In Lurie's framework for TQFT's, a TQFT is a symmetric mondoial functor from $Cob_n(n)$ to some symmetric monoidal $n$-category $\mathcal{C}$. One can construct an $(n-1)$-dimensional TQFT from an $n$-dimensional TQFT by taking the product of a cobordism with a circle first: $Red(F)(M) = F(M \times S^1)$.

My first question is: what are necessary or sufficient conditions for a TQFT to be the dimensional reduction of a higher-dimensional TQFT?

As an illustration, consider the following. For example, the 2-dimensional TQFT $K^\tau_G(G)$ for a compact simple Lie group $G$ arises as the dimensional reduction of Chern-Simons theory. In Consistent Orientation of Moduli Spaces, Freed-Hopkins-Teleman remark that the fact that $K^\tau_G(G)$ can be refined to be defined over $\mathbb{Z}$ instead of $\mathbb{C}$ "reflects that the theory is a dimensional reduction". Can this statement be made precise?

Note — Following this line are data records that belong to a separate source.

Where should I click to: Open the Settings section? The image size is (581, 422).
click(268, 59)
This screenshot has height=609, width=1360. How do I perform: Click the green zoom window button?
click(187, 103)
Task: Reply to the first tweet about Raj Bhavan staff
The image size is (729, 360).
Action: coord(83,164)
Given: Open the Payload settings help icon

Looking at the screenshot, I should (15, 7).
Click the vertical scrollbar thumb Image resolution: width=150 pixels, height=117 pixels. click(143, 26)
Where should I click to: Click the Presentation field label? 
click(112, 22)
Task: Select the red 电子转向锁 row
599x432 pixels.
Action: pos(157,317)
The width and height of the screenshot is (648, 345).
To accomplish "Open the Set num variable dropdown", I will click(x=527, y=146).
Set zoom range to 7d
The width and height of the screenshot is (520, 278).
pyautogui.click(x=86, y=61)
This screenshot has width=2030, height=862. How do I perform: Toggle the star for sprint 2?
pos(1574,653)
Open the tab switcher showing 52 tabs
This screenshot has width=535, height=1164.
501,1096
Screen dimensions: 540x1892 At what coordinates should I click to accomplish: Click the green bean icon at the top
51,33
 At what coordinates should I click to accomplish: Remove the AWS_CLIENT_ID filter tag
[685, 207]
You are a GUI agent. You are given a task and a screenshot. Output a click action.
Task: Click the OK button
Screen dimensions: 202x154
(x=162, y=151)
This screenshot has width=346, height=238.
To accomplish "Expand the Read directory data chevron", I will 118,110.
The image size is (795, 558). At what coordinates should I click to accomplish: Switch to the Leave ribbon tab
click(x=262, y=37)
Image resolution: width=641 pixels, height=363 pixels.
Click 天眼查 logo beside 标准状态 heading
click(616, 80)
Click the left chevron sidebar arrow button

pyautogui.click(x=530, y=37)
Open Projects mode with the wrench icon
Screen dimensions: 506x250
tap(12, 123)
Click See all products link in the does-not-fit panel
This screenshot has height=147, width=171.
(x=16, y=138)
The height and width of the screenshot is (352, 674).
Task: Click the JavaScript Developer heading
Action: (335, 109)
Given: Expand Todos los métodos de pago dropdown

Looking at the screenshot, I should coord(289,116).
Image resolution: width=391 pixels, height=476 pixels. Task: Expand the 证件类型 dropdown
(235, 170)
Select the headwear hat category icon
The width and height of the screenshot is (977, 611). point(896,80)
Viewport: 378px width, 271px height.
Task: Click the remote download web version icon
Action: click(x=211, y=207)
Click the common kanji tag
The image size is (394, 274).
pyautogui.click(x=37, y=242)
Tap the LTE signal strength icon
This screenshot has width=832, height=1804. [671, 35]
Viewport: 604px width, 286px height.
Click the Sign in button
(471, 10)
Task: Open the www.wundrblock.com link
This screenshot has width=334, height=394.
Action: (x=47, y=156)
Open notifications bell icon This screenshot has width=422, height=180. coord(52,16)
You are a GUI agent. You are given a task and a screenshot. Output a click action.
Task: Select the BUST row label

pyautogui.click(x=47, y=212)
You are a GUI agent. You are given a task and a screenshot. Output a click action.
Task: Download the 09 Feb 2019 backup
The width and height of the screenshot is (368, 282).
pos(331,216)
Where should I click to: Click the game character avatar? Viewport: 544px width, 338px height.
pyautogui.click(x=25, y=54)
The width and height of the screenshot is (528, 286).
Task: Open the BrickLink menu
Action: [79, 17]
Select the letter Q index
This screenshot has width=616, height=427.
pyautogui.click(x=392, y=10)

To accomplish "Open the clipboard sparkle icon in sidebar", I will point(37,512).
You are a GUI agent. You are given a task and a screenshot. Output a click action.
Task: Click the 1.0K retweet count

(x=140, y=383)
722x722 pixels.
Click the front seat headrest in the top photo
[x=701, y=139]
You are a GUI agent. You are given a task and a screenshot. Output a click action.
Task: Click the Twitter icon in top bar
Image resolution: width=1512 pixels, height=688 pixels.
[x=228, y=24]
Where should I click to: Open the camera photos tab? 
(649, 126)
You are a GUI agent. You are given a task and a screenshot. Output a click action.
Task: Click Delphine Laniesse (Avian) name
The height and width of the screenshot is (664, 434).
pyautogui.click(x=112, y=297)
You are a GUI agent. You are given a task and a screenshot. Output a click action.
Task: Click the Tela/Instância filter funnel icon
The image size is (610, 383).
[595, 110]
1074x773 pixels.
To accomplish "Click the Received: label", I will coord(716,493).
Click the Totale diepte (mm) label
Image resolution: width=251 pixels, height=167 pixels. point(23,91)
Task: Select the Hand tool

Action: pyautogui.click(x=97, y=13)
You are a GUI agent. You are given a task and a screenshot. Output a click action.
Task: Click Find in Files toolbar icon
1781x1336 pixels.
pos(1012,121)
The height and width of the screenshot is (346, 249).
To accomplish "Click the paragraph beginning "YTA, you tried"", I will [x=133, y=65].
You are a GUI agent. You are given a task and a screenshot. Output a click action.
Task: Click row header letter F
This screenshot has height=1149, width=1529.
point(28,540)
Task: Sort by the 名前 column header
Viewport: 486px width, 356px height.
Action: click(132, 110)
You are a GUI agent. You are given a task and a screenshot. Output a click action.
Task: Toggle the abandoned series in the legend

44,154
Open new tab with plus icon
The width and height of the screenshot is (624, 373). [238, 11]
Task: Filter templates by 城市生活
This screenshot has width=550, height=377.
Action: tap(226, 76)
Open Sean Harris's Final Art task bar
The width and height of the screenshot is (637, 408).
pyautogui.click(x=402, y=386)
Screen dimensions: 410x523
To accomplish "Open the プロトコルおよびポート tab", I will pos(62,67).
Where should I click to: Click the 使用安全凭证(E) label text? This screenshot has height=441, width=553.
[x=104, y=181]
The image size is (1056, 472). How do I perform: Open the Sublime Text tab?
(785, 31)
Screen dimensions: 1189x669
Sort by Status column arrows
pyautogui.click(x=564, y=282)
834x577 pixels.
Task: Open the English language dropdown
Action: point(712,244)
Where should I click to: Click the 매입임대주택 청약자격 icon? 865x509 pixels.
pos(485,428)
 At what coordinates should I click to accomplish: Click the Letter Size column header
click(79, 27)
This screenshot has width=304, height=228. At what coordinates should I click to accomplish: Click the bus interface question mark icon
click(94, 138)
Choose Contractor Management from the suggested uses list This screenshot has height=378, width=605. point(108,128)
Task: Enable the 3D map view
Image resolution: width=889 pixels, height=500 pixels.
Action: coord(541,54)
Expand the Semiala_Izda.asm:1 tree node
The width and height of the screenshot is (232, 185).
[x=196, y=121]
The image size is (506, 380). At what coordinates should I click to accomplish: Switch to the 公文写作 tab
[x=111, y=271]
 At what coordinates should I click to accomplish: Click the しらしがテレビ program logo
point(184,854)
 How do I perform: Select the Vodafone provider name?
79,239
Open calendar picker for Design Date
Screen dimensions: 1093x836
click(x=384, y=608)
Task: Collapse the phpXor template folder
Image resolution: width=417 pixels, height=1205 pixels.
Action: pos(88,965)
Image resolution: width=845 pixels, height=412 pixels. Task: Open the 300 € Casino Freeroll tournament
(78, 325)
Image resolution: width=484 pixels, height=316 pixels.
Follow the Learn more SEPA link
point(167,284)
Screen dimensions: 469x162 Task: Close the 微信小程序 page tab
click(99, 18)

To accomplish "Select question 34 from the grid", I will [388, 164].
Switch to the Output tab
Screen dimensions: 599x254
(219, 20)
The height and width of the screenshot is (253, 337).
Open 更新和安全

  • $\begingroup$ Nice question, although I expect the answer is "this is in many cases still open". I prefer the notation in which $K^\tau_G$ is the 2-1-0 TQFT defined over $\mathbb Z$; then I would say that $CS(-\times S^1) = K^\tau_G(-) \otimes \mathbb C$. So the $\mathbb Z$-version of K-theory wants to be a dimensional reduction, but currently fails without tensoring --- CS theory doesn't see the torsion in K-theory. $\endgroup$ – Theo Johnson-Freyd Jun 12 '10 at 16:12
  • $\begingroup$ Part of the idea that "defined over $\mathbb Z$ means wants to be a dimensional reduction" is as follows. It should be generally true about any TQFT $F$ that $F(M\times S^1) = \dim F(M)$, where $\dim$ is defined appropriately for your target $n$-category. But in most situations, dimensions are integer things. $\endgroup$ – Theo Johnson-Freyd Jun 12 '10 at 16:14
  • $\begingroup$ @Theo: I'm not sure anyone knows how to define twisted K-theory over Z anyways as a 2-1-0 theory...(the issue obviously being what to assign to a point) at least I don't :) $\endgroup$ – Daniel Pomerleano Jul 26 '10 at 16:17
  • $\begingroup$ @Theo and Daniel, In fact for certain easy G and level $\tau$ it is not hard to show that $K_G^\tau$ cannot be realized as a full 2-1-0 TQFT (with values in one of the usual suspect 2-cats like Abelian Cats or Algebras, Bimod, Bimod maps). $\endgroup$ – Chris Schommer-Pries Oct 14 '10 at 21:00

Asking for sufficient conditions that an $n$-dimensional TQFT lifts to $n+1$ dimensions is like asking for sufficient conditions that an egg will hatch into a bird. You might think of necessary conditions. The only reasonable sufficient condition is to see the egg hatch, i.e., to see the lift or categorification of the TQFT into the next dimension. Lest that sound like a fatuous pronouncement, the reason is that an $(n+1)$-dimensional TQFT is often vastly more complicated than its $n$-dimensional predecessor. Certainly a Chern-Simons TQFT in 3 dimensions is vastly more complicated than its dimensional reduction.

As for necessary conditions, that depends on what kind of bird you expect. Suppose that you are set on a specific target category $\mathcal{C}$. Then you know that $F(M \times S^1)$ is the trace of the identity functor on $M$, and that gives you a lot of information. For example, in the dimensional reduction of a Chern-Simons TQFT, you always assign a non-negative integer to a closed surface. You have to, because its lift is vector space.

The problem is that $\mathcal{C}$ might be negotiable. Suppose that you have a 2D TQFT in which you assign a negative integer to a surface. If know that that should lift to a vector space, that's impossible. But it could instead lift to a supervector space (a graded vector space with its signed dimension), or a chain complex, or something else. If the value is not even an integer, that might not be a show-stopper either: Its lift could be a graded space with a Poincaré-Hilbert series, and there could be a formal sum of that series with a non-integer answer. One important moral example is Khovanov homology, even though it is not a complete TQFT. Khovanov homology categorifies the Jones polynomial. A Laurent polynomial with both signs is an inauspicious candidate for categorification, but the categorification exists.